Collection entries

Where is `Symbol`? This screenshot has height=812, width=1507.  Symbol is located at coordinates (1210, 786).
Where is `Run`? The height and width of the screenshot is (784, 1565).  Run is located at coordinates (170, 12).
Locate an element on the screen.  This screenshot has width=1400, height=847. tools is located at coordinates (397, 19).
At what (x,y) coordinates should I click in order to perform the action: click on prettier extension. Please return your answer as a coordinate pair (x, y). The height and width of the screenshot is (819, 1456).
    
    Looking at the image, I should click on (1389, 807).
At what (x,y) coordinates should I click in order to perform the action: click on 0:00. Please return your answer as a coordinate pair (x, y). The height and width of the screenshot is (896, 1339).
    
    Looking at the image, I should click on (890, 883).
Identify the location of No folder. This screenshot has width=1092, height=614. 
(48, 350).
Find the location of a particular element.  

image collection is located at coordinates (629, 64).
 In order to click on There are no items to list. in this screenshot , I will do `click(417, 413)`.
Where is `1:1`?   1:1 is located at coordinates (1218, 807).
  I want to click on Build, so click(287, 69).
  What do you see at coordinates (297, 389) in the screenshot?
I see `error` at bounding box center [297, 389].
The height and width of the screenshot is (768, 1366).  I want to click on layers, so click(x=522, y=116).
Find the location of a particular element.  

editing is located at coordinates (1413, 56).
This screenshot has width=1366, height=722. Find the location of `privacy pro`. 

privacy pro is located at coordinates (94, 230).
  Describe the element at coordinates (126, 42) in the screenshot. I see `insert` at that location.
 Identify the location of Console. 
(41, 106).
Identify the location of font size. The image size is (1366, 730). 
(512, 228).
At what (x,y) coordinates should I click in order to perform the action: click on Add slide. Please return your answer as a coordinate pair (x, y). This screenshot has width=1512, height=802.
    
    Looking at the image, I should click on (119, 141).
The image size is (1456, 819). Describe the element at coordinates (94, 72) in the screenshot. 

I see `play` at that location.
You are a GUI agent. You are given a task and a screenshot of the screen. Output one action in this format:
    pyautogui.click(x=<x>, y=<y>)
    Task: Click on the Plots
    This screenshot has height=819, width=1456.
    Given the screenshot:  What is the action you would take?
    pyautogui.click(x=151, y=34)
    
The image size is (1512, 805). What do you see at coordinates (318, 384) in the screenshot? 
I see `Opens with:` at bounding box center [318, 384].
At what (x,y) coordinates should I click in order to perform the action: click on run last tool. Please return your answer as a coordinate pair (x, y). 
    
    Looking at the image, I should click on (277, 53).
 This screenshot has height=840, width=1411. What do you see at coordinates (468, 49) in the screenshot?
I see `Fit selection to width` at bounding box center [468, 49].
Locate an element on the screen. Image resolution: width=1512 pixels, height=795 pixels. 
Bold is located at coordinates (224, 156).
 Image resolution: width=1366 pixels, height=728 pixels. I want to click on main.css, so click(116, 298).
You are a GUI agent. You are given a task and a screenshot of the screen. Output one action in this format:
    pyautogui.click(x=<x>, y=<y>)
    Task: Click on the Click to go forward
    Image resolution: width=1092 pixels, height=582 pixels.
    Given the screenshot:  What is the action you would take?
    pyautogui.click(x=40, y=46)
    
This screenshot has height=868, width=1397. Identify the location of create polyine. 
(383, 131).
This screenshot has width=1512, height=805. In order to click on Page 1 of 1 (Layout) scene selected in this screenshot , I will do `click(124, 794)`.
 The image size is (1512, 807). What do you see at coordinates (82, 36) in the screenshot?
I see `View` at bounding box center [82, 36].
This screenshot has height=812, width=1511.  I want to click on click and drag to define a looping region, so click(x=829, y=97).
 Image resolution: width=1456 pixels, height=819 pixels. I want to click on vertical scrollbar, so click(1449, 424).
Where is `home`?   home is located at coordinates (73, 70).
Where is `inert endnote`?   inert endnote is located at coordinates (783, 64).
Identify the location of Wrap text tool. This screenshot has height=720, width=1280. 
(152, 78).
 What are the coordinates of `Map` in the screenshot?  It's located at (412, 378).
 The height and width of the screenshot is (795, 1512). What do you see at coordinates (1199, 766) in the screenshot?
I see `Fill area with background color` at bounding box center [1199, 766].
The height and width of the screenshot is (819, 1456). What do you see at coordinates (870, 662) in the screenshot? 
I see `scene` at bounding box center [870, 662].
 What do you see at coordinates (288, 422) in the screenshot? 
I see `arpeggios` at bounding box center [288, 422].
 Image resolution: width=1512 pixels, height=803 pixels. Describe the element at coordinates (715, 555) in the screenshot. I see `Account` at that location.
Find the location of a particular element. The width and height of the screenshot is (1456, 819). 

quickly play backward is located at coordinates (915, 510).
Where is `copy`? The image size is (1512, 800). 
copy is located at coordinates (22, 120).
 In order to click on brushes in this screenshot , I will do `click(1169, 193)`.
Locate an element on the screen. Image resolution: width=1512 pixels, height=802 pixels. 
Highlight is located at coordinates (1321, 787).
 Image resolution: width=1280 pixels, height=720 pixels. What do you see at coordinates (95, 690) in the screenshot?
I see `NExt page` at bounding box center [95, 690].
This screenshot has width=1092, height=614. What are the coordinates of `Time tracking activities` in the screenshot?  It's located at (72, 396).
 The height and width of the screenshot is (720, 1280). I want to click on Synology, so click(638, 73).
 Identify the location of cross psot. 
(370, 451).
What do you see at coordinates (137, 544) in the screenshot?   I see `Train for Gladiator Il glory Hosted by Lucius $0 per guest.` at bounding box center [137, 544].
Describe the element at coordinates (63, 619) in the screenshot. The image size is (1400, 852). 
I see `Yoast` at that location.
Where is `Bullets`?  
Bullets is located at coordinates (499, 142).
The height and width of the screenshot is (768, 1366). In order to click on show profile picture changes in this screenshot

◆ Task instructions: Recast the items above as a JSON list of strings, one string per line, starting with the line with "is (896, 1339)." and going on through the line with "center [318, 384].". Leave out blank lines.

◆ Answer for the task:
[
  "At what (x,y) coordinates should I click in order to perform the action: click on 0:00. Please return your answer as a coordinate pair (x, y). The height and width of the screenshot is (896, 1339).",
  "    Looking at the image, I should click on (890, 883).",
  "Identify the location of No folder. This screenshot has width=1092, height=614. ",
  "(48, 350).",
  "Find the location of a particular element.  ",
  "image collection is located at coordinates (629, 64).",
  " In order to click on There are no items to list. in this screenshot , I will do `click(417, 413)`.",
  "Where is `1:1`?   1:1 is located at coordinates (1218, 807).",
  "  I want to click on Build, so click(287, 69).",
  "  What do you see at coordinates (297, 389) in the screenshot?",
  "I see `error` at bounding box center [297, 389].",
  "The height and width of the screenshot is (768, 1366).  I want to click on layers, so click(x=522, y=116).",
  "Find the location of a particular element.  ",
  "editing is located at coordinates (1413, 56).",
  "This screenshot has width=1366, height=722. Find the location of `privacy pro`. ",
  "privacy pro is located at coordinates (94, 230).",
  "  Describe the element at coordinates (126, 42) in the screenshot. I see `insert` at that location.",
  " Identify the location of Console. ",
  "(41, 106).",
  "Identify the location of font size. The image size is (1366, 730). ",
  "(512, 228).",
  "At what (x,y) coordinates should I click in order to perform the action: click on Add slide. Please return your answer as a coordinate pair (x, y). This screenshot has width=1512, height=802.",
  "    Looking at the image, I should click on (119, 141).",
  "The image size is (1456, 819). Describe the element at coordinates (94, 72) in the screenshot. ",
  "I see `play` at that location.",
  "You are a GUI agent. You are given a task and a screenshot of the screen. Output one action in this format:",
  "    pyautogui.click(x=<x>, y=<y>)",
  "    Task: Click on the Plots",
  "    This screenshot has height=819, width=1456.",
  "    Given the screenshot:  What is the action you would take?",
  "    pyautogui.click(x=151, y=34)",
  "The image size is (1512, 805). What do you see at coordinates (318, 384) in the screenshot? ",
  "I see `Opens with:` at bounding box center [318, 384]."
]